[[ Data shown, beginning ]]

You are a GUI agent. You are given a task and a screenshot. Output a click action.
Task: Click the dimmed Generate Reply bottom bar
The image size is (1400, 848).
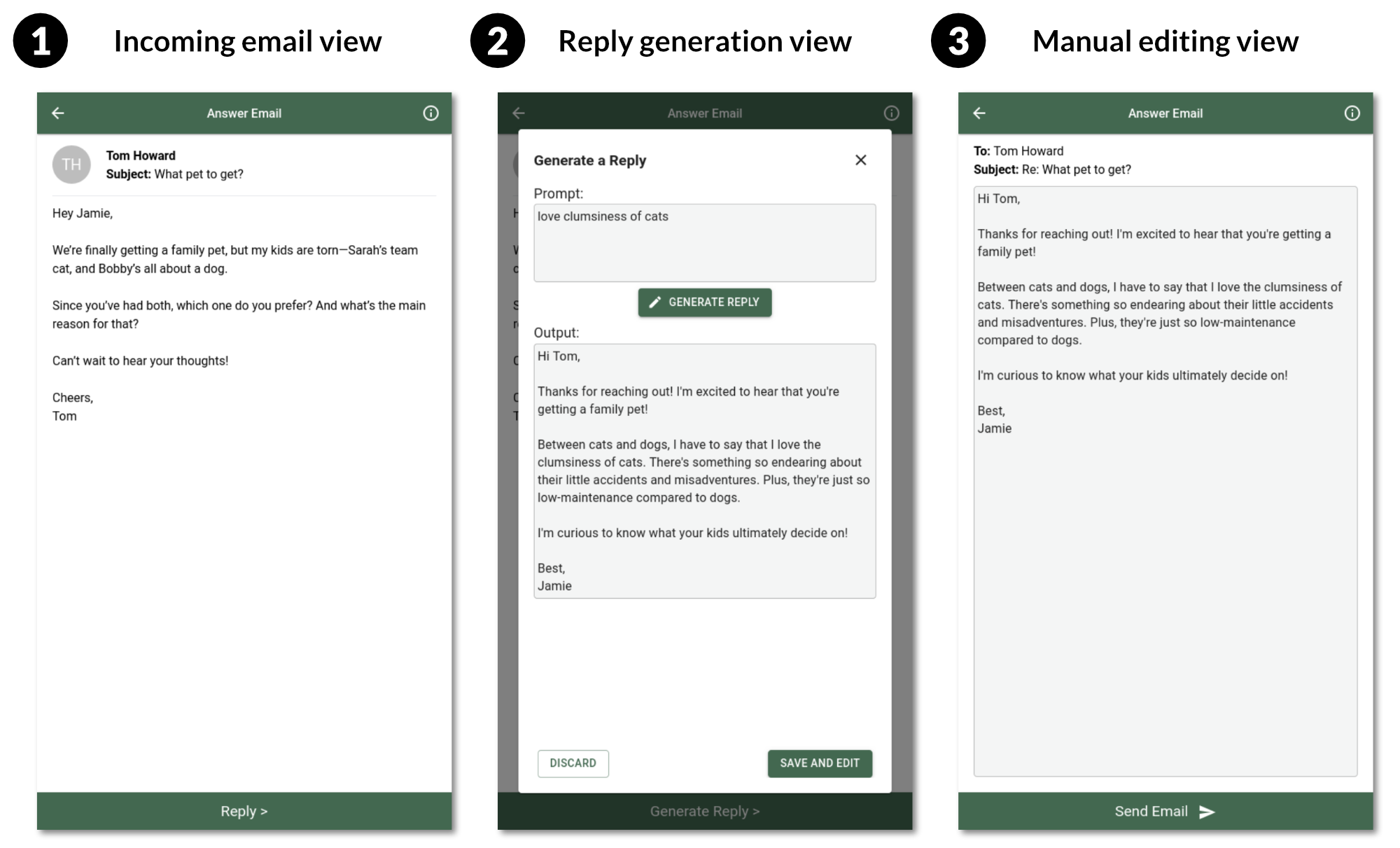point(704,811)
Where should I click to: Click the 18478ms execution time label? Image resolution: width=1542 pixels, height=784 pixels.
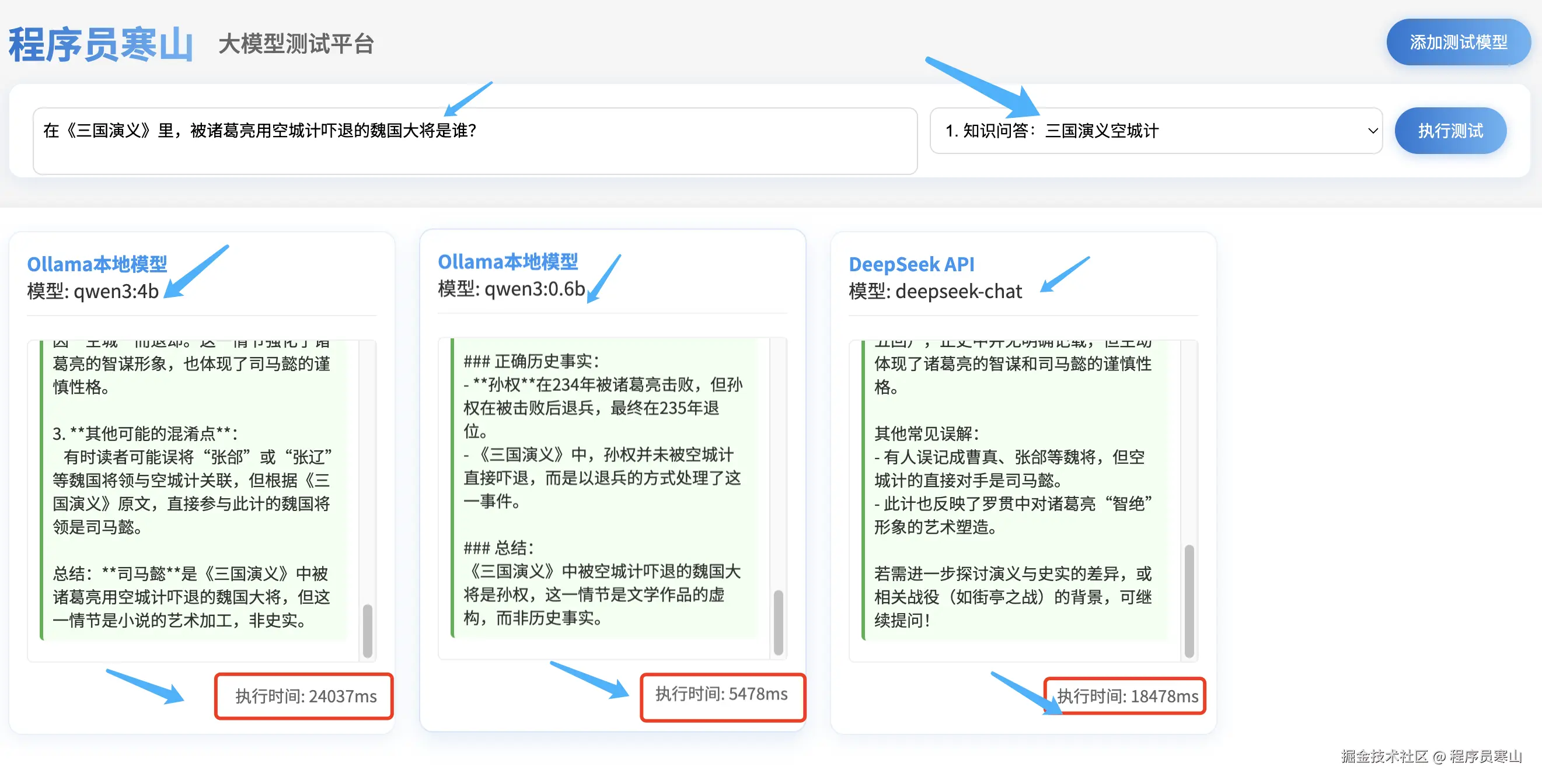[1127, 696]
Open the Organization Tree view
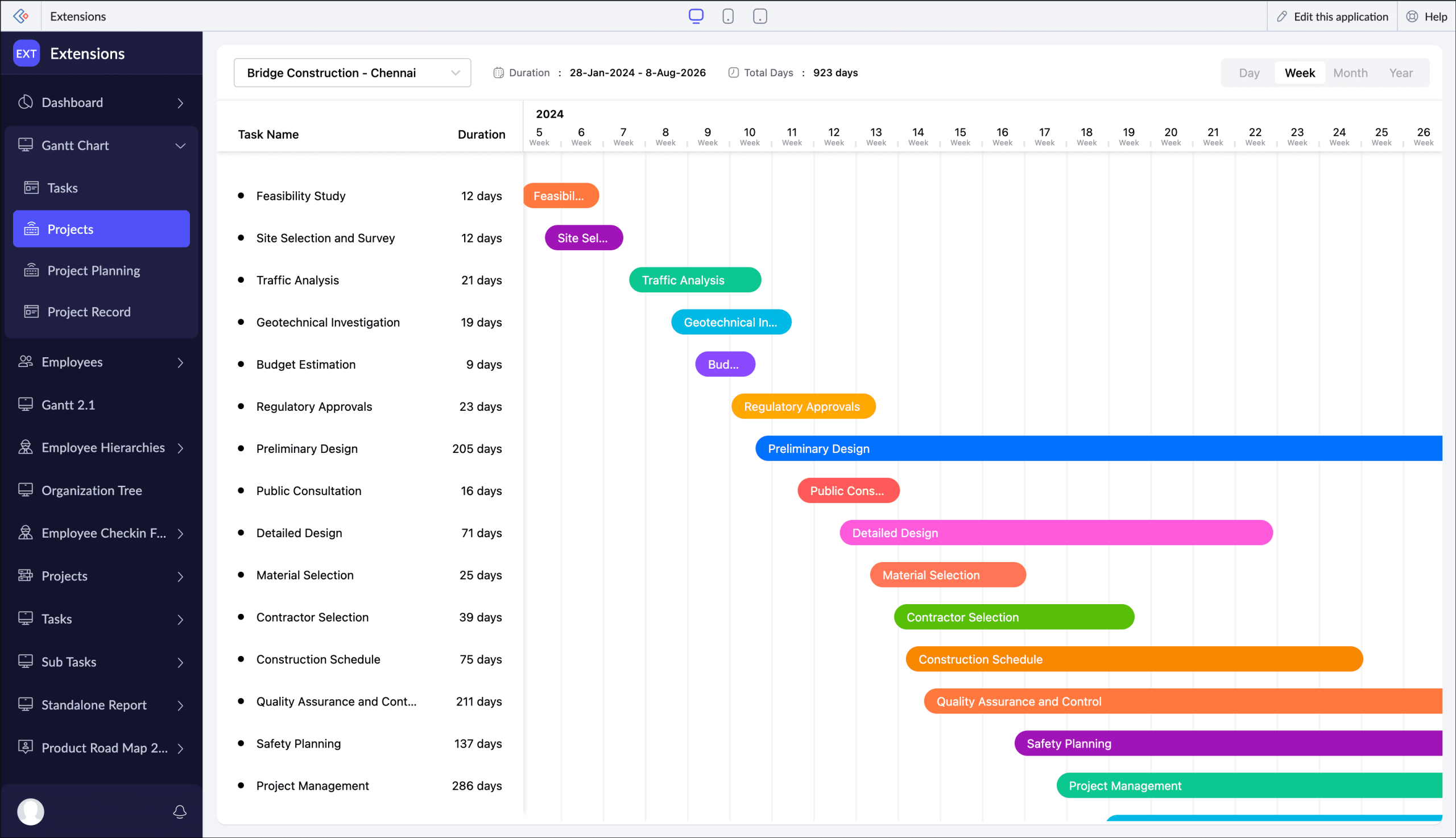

[[ Data shown, end ]]

## What is needed
With the pictures left out, output the lines from the one containing "The image size is (1400, 848)." through the last line of the records above, exactly as they are.

## Result
The image size is (1400, 848).
point(704,811)
Where should I click to: Click the 18478ms execution time label? Image resolution: width=1542 pixels, height=784 pixels.
[1127, 696]
Open the Organization Tree view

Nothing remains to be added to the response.